Answer:
- the allelic frequency for p is 0.967
- the allelic frequency for q is 0.033
Step-by-step explanation:
According to Hardy-Weinberg, the allelic frequencies in a locus are represented as p and q, referring to the alleles. The genotypic frequencies after one generation are p² (Homozygous for allele p), 2pq (Heterozygous), q² (Homozygous for the allele q). Populations in H-W equilibrium will get the same allelic frequencies generation after generation. The sum of these allelic frequencies equals 1, this is p + q = 1.
In the exposed example,
- A recessive genetic disorder is fatal before birth, so there are no homozygous recessive individuals
- In a particular population, one in 15 individuals is a carrier for this disorder.
What are the allele frequencies of the dominant (p) and recessive (q) alleles in this population?
If 1 of 15 individuals are carriers for this disorder, this means that 1/15 are heterozygous, 2pq.
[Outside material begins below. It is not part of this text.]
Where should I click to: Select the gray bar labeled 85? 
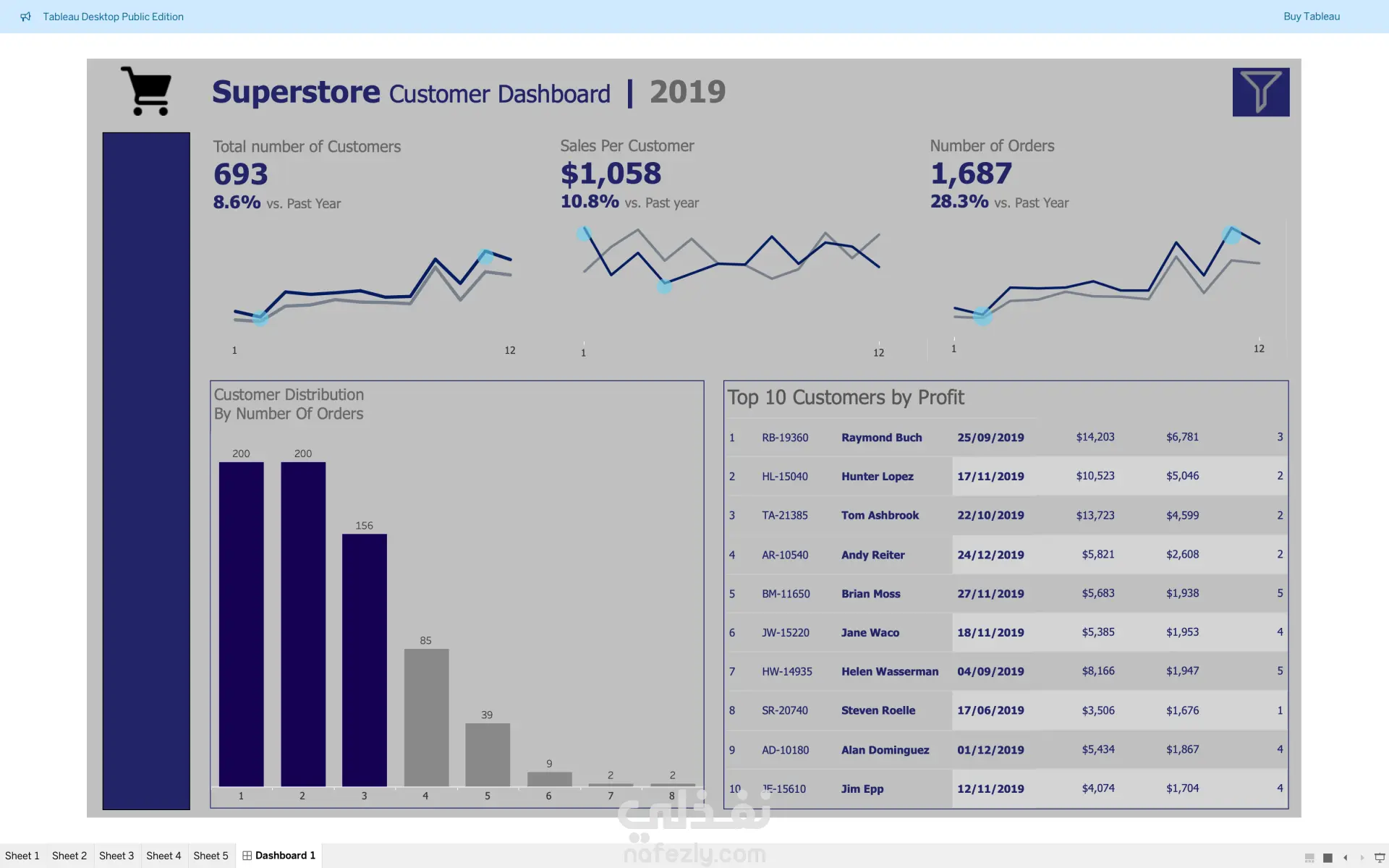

So, 2pq = 1/15 = 0.066
Now we must calculate the allelic frequencies.
We know that 1 in 15 individuals are heterozygous, and we also know that there are no recessive homozygous, q², because they can not survive, so of the 15 individuals only one is heterozygous and the rest 14 individuals must be dominant homozygous, p².
The dominant homozygous genotypic frequency is
p²= 14/15 = 0.933
And by clearing the next equation we can get the allelic frequency for p
p²= 0.933
p = √0.933
p = 0.967
So now we know that the allelic frequency for p is 0.967
This means that the allelic frequency for q or p is 0.033, which we deduce by clearing the equation p + q = 1
0.967 + q = 1
q = 1 - 0.967
q = 0.033
- the allelic frequency for p is 0.967
- the allelic frequency for q is 0.033